Jeremy and I were probably in there for 10 minutes. The reason why it took so long is that he made several calls to the Diamondbacks’ clubhouse. Basically, he told them what I wanted, and they told him what THEY wanted. He said they wanted to get the ball from me right away and that I could go meet Gregorius after the game and take a photo with him. As politely as was humanly possible, I insisted on holding onto the ball until the end of the game and giving it to Gregorius then. Our discussion dragged on because he was trying to get me to change my mind, and I was explaining why it was important for me to hold onto it.
“Didi Gregorius is going to own this ball for the rest of his life,” I said. “I just want to enjoy having it for the next four or five innings.”
In case there was any suspicion of my pulling a switcheroo, I showed him a distinctive mark on the ball. It had been rubbed with quite a bit of mud, yet there was a light-ish streak above the Rawlings logo.
Eventually, I was told that I could return to my seat in left field with the ball.
“We’ll keep an eye on you,” he said. “You should be easy to spot with that red hat, and we’ll come and get you after the game and escort you down to the visitors clubhouse.”
“Thank you very much,” I said, “and just to make sure, I’d like my friend Jeremy to be able to join me.”
“That won’t be a problem,” said the security guy. And that was it.
As Jeremy and I headed back to left field, we had the whole, “Is this really happening?!” conversation. What are the odds? Jeremy’s been to three games with me, and I’ve snagged a player’s 1st career home run at two of them.
In the bottom of the 5th inning, Jody tried to find me in left field, but was once again stopped by security. Check out the following photo. It shows her trapped in the corner tunnel past the State Farm ad:
As the Diamondbacks came to bat in the top of the 6th, I headed over to say hey. Here she is with the guard (whose name is Nigel):
Being out of my seat made me antsy. I had a good spot in straight-away left field, and there was a half-empty row on my right, but whatever. I was only gonna talk to her for a minute or two. It was a nice thing to do. She was there to interview me, and I felt bad that she was still getting hassled.
WELL . . .
Within a minute of walking over there, Martin Prado hit a home run that landed in that gosh-darned empty row, ten feet to the right of where I should’ve been sitting! Can you believe it?! I watched helplessly from afar as some gloveless Yankee fan picked up the ball and chucked it back onto the field. I was stunned and heartbroken. If I’d been in my seat, it would’ve been THE easiest home run catch of all time, and I knew that I’d missed a tremendous opportunity. Instead of this whole thing being a nice local story for the Arizona media, it would’ve blown up and gone viral/national. I’m telling you, I practically felt sick to my stomach. The joy I’d experienced with the Gregorius homer was pretty much wiped out. That might sound silly, but I can’t help it. That’s just how my mind works. I’m an all-or-nothing kinda guy, and I couldn’t trick myself into being happy about the one that I’d caught.

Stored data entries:
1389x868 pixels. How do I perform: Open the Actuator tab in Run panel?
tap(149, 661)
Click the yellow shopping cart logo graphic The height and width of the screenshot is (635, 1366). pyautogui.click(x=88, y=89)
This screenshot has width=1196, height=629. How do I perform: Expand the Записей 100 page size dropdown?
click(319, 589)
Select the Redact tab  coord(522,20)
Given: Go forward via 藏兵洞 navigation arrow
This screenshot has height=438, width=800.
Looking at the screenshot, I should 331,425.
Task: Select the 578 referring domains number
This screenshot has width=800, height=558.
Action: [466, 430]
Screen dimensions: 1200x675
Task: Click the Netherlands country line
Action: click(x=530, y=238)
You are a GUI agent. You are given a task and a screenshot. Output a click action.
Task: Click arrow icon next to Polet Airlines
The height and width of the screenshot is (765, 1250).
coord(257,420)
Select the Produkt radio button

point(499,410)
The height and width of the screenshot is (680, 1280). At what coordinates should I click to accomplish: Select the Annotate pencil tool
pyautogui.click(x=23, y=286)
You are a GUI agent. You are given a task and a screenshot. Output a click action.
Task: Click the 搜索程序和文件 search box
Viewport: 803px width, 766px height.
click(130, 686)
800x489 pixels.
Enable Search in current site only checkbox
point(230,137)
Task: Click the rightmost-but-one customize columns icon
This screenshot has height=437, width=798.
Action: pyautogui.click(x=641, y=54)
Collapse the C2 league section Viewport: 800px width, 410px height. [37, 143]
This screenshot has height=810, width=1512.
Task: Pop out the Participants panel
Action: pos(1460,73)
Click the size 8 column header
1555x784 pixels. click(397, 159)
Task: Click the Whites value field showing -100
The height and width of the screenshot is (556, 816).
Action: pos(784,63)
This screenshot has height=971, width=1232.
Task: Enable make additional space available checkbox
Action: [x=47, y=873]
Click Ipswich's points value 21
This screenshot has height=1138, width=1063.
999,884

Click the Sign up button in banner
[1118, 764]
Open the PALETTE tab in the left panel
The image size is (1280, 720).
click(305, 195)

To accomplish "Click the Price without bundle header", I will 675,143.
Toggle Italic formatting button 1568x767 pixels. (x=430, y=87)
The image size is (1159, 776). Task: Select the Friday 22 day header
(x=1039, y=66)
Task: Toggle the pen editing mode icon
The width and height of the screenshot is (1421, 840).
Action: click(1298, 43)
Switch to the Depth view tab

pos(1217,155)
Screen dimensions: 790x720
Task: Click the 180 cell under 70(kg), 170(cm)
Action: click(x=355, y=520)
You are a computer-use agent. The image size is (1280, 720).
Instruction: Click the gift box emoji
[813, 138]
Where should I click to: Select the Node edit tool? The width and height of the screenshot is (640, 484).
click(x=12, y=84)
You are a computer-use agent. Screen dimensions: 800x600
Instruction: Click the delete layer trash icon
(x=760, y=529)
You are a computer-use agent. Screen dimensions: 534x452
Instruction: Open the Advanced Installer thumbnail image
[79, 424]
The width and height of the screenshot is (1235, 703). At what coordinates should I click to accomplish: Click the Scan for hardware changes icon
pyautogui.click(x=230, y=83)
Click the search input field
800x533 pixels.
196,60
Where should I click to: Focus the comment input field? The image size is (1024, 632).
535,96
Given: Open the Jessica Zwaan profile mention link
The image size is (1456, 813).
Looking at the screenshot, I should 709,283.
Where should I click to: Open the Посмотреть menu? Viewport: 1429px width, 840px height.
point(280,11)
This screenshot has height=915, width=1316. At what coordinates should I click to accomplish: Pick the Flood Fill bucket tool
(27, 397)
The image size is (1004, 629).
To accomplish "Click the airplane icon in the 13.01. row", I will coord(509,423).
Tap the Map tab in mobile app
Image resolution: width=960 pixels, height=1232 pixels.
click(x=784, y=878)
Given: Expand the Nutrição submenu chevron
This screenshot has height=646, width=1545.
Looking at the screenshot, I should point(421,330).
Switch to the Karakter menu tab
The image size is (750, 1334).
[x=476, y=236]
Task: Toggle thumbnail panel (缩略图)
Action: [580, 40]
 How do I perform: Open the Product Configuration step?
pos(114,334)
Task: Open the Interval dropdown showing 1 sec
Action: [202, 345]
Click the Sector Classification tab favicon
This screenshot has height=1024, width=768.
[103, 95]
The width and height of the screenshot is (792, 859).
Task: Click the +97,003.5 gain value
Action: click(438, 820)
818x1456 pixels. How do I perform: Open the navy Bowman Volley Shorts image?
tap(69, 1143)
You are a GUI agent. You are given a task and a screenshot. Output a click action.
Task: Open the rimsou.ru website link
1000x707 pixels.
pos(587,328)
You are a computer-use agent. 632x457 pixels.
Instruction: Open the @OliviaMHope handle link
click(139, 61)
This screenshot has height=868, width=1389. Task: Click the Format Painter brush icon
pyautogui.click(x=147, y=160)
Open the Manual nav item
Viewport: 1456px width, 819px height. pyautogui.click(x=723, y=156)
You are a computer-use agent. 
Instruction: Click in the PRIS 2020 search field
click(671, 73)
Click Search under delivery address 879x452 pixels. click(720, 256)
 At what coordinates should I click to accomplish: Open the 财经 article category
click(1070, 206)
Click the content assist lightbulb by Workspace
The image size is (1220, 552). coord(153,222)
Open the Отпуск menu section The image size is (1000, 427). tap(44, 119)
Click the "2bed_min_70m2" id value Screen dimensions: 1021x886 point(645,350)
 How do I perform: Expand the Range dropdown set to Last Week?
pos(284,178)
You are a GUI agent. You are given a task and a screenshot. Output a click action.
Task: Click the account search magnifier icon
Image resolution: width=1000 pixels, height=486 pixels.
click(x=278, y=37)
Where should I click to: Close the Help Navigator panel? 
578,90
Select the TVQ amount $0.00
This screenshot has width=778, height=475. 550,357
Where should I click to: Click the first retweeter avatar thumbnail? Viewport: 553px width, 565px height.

• [Task goal]: Continue the ballpark account of the Gregorius home run ball from the point where it stops.

• [Expected answer]:
I remember thinking, “What are the odds that there’ll be another home run hit to the same spot tonight?” Obviously, the odds were crappy (and then some), but I believed it was possible. Last season, when I was sitting in right field, I missed a Robinson Cano homer by six inches when another fan lunged in front of me at the last second and caught the ball in front of my glove. I was so upset at the time that I thought about going home, but I stayed and ended up catching a game-tying solo homer by Derek Jeter IN THE SAME SPOT in the bottom of the 9th inning. I wasn’t going to leave this game because I was all set to meet Gregorius after the final out, so I just sat there in left field with Jeremy and hoped for another chance.
Jody eventually made it down to my section and interviewed me:
The highlight was when she asked about my Diamondbacks gear, and I admitted to having a “man-crush” on Heath Bell. (Two days later on my way to the airport, Heath texted me and said, “Man crush????” I texted back and told him I hoped he wasn’t getting too much [crap] about it from his teammates, and he said it’s all good.) The whole interview lasted about 90 seconds, and by the way, I don’t blame Jody at all for the Prado homer that I missed. I blame myself for getting out of my seat, and I blame the Yankees for having so many rules at their stadium. If they had let her interview me when I first got the Gregorius ball, I would’ve been sitting in my seat for Prado.
Remember those two pre-game balls that I said I’d given away? Well, here I am with the recipients:
In the photo above, that’s Nicolena (age 9) on the left and her brother Deklen (age 6) on the right. Cool names. They’d been sitting in front of me all game with their parents, and when they overheard me and Jeremy talking about the Gregorius ball, Deklen asked to see it. I felt bad about saying no, but I had to because he was eating ice cream and his hands were sticky. (You’re welcome, Didi.) His parents understood, and it’s not like Deklen was upset or anything, but still, I wanted to do something nice for them. I usually give a few baseballs away at each game, and since I hadn’t given any away yet, it was the perfect opportunity.
When Gregorius came to bat in the 9th inning, I took the following photo:
The Diamondbacks were winning, 2-1, and J.J. Putz was getting ready to come in and close it out, so Jeremy and I took a bunch of final photos with the ball. Here he is with it:
Here I am with it . . .
. . . and here I am some more:
I admit it: I’m a dweeb. I can’t help it. This is what I do. I love baseball, and I catch baseballs, and I take photos, and I get excited, and I act weird.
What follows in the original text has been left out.